Consistori de Barcelona - Competitions

Competitions

The first recorded contest held by the Consistori de Barcelona was held probably on 28 March 1395 with the king in attendance. He had only been in Barcelona since 25 March. This festival is known from a letter the king wrote, which he sent on 19 February 1396 recording the bella festa ... a honor de la dita gaya ciència, the prizes for which were provided by the municipal government. There is no record of the names of the winners, the prizes, or their poems. The letter of 1396 was written in Catalan by Bernat Metge on behalf of the king and sent from Perpignan to Barcelona, foretelling the king's arrival for the festival and asking the city to commit some funds to it. Jaume March brought the letter before the Consell dels Cents Jurats sometime in the middle of march, but the timing was horrible. The Consell was intriguing against the king and the city had largely rejected his control. Then the Consell dels Trenta sent an embassy to John to report on el fet de la gaya sciència, but the city's response was que les dites joies no sien donades per la Ciutat (that the aforesaid jewellery shall not be donated by the City) and that was the end of the year's floral games.

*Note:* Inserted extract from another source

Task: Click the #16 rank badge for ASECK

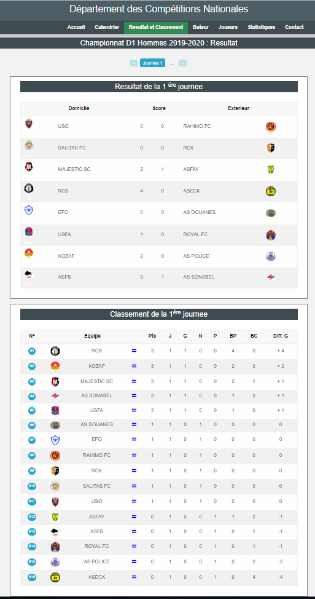Action: (32, 577)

John died a two months later, having only held two of his planned annual festivals (1394 and 1395). The festival disappeared for two more years until 1 May 1398, when John's successor, Martin the Humane, agreed, from Zaragoza, to subsidise the Consistori's annual festival, to be held again on Pentecost, with forty Aragonese gold florins to cover the cost of the golden and silver prizes for the winners, to be chosen by mantenidors named by the king. On 12 August 1399 at Zaragoza, Martin renominated Jaume March and Luys d'Averçó as rectors, maintainers, and defenders of the Gaya Sciència de Barcelona. Martin's two acts do not refer to the previous efforts of King John and rather seem to treat the Consistori as a new royal foundation distinct from the municipally-run foundation of his predecessor. Martin's 1398 act also made mention of Toulouse and Paris (again) in a lengthy preamble outlining the merits of the various sciences: arithmetic, astrology, dialectic, geometry, law, medicine, music, politics, strategy, composing (trobar), theology, etc. Under Martin a great festa was held in 1408 beneath the walls where the Mirador del rei Martí—a recent addition the royal palace complex—and the Palau del Lloctinent meet in Barcelona.

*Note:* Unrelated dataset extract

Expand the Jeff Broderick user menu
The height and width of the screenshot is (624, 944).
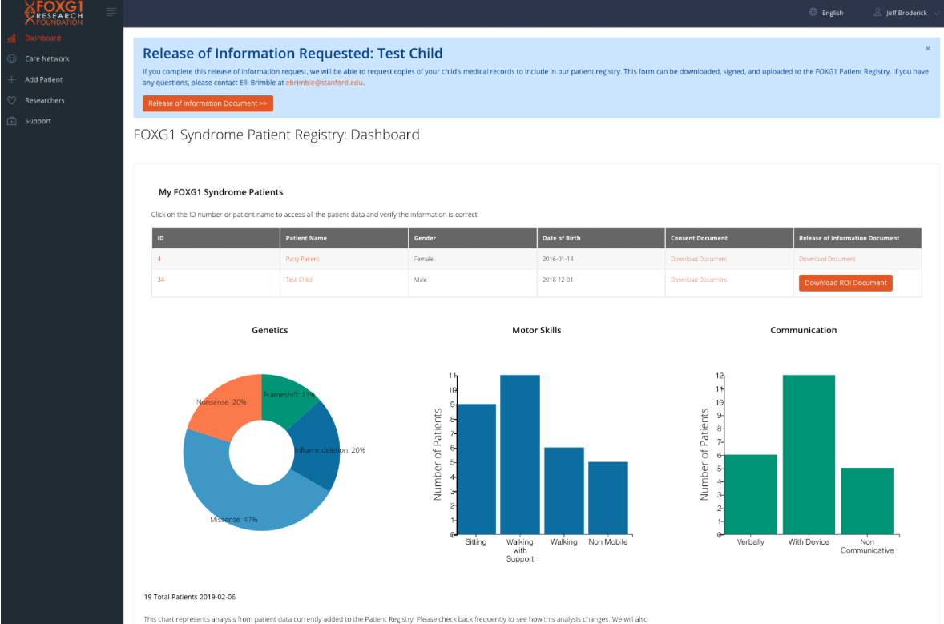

The Consistori lapsed with Martin's death (1410) and the political confusion leading up to the Compromise of Caspe (1412) prevented its activity, but on 17 March 1413 Ferdinand of Antequera, who succeeded Martin in accord with the Compromise, confirmed to the Consistori (consistorio, collegio seu cetu inventorum) all that Martin had decreed in 1398, conceded to it the right to elect the four maintainers, and permitted it to meet at any time of the year other than the annual festival. The annual contest was confirmed to occur on 1 May, and Ferdinand became its greatest patron. His ties to Castile helped increase the accessibility of Catalan (and Occitan) culture and was a catalyst for the first Castilian poetic treatise, the Arte de trovar.